Direction:
Copy the following lines word for word, leaving out the pictures.
# Start of Dataset records
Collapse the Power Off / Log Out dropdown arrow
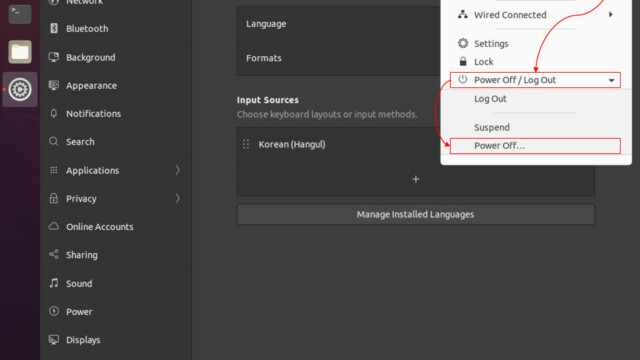The image size is (640, 360). pos(611,80)
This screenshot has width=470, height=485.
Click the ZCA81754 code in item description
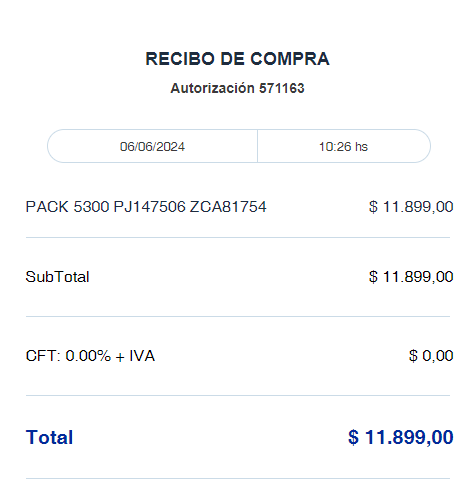pyautogui.click(x=228, y=207)
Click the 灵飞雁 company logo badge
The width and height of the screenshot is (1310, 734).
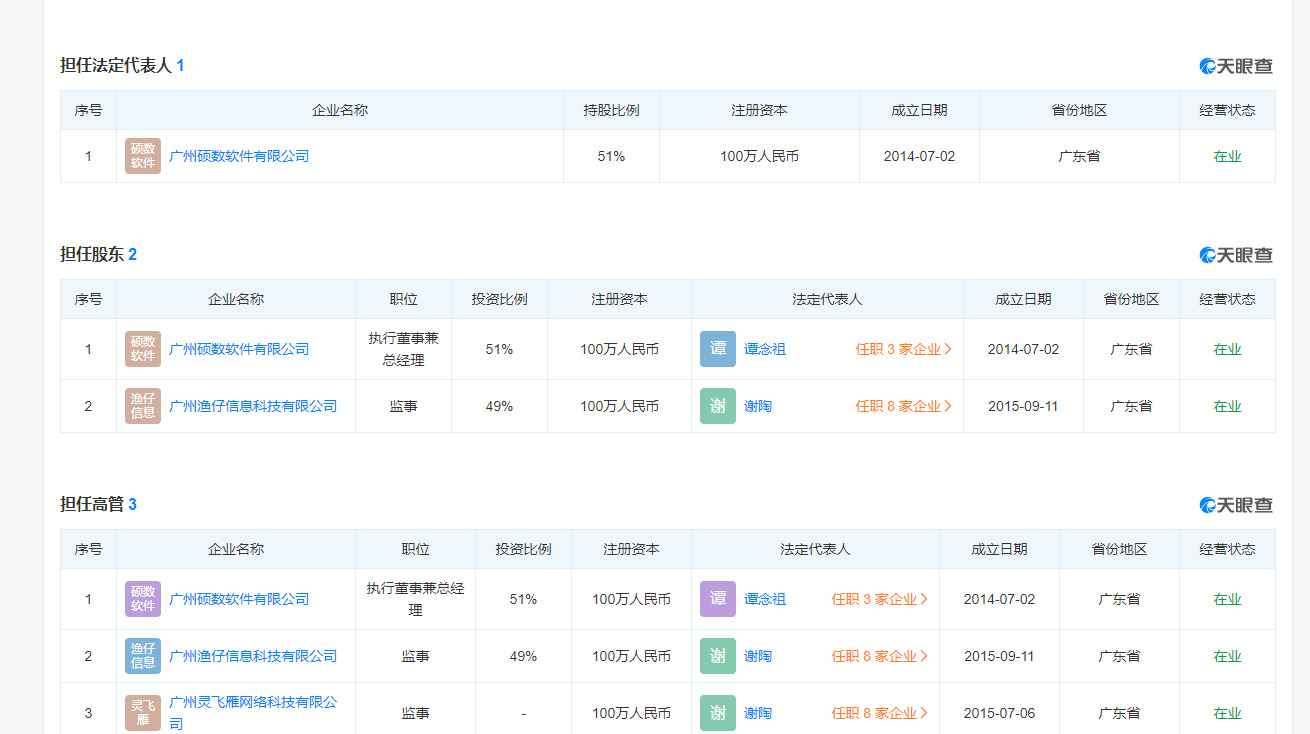click(x=143, y=713)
# End of Dataset records
Output below:
Collapse the Power Off / Log Out dropdown arrow
The image size is (640, 360). pos(611,80)
This screenshot has width=470, height=485.
Click the ZCA81754 code in item description
pyautogui.click(x=228, y=207)
Click the 灵飞雁 company logo badge
The width and height of the screenshot is (1310, 734).
click(x=143, y=713)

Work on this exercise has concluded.